• Your task
Every line from the line containing "You are a computer-use agent. Image" through the final line below must be returned exactly, and no other line.

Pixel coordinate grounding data

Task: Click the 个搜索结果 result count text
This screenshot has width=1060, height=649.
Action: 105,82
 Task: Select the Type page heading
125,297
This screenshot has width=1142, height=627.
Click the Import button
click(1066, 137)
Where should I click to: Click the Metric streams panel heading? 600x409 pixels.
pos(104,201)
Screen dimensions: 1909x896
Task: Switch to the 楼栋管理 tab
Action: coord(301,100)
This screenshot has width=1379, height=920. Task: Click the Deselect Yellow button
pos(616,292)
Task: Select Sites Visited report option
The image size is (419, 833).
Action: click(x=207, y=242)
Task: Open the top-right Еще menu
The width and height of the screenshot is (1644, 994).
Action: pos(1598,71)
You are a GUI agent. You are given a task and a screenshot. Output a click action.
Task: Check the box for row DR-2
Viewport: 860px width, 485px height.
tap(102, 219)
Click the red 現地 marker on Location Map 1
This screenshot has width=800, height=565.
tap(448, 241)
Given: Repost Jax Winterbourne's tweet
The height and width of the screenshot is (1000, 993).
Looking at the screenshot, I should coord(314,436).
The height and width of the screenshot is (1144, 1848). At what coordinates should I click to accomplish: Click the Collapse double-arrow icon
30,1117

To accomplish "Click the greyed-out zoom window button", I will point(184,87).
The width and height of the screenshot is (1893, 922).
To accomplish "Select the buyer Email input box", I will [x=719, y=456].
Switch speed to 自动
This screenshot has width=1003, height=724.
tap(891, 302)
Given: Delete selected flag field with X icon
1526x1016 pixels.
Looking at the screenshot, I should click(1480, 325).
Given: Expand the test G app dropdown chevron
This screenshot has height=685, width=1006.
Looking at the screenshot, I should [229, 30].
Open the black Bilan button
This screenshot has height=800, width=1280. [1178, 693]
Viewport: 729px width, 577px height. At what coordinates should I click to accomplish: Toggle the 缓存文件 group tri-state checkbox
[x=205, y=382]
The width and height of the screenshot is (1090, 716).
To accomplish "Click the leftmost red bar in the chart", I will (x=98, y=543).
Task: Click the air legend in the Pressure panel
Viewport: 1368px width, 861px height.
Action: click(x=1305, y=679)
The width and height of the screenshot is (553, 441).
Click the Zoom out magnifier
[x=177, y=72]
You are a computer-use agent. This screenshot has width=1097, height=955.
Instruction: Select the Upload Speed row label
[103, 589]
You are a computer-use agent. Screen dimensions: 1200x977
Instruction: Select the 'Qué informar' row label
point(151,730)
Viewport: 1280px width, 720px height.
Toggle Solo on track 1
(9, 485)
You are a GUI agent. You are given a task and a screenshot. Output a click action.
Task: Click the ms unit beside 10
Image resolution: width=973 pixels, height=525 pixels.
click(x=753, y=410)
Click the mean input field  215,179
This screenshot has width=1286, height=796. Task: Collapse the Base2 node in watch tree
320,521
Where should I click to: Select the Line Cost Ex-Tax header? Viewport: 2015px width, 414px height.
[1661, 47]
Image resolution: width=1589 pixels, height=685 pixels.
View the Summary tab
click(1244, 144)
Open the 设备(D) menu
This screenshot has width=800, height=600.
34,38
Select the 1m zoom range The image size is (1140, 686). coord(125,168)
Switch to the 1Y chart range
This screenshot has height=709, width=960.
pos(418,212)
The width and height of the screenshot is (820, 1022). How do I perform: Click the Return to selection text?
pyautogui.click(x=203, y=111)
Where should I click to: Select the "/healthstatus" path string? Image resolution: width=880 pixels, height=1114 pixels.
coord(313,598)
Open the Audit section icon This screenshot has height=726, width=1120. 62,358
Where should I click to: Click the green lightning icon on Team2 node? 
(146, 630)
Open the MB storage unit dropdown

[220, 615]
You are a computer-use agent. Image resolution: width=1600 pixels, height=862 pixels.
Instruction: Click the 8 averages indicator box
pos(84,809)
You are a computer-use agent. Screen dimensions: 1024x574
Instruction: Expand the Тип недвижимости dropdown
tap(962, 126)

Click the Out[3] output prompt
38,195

• Result of this task
You are a computer-use agent. Image resolution: width=1600 pixels, height=862 pixels.
Instruction: Click the 8 averages indicator box
pos(84,809)
You are a computer-use agent. Screen dimensions: 1024x574
Instruction: Expand the Тип недвижимости dropdown
tap(962, 126)

Click the Out[3] output prompt
38,195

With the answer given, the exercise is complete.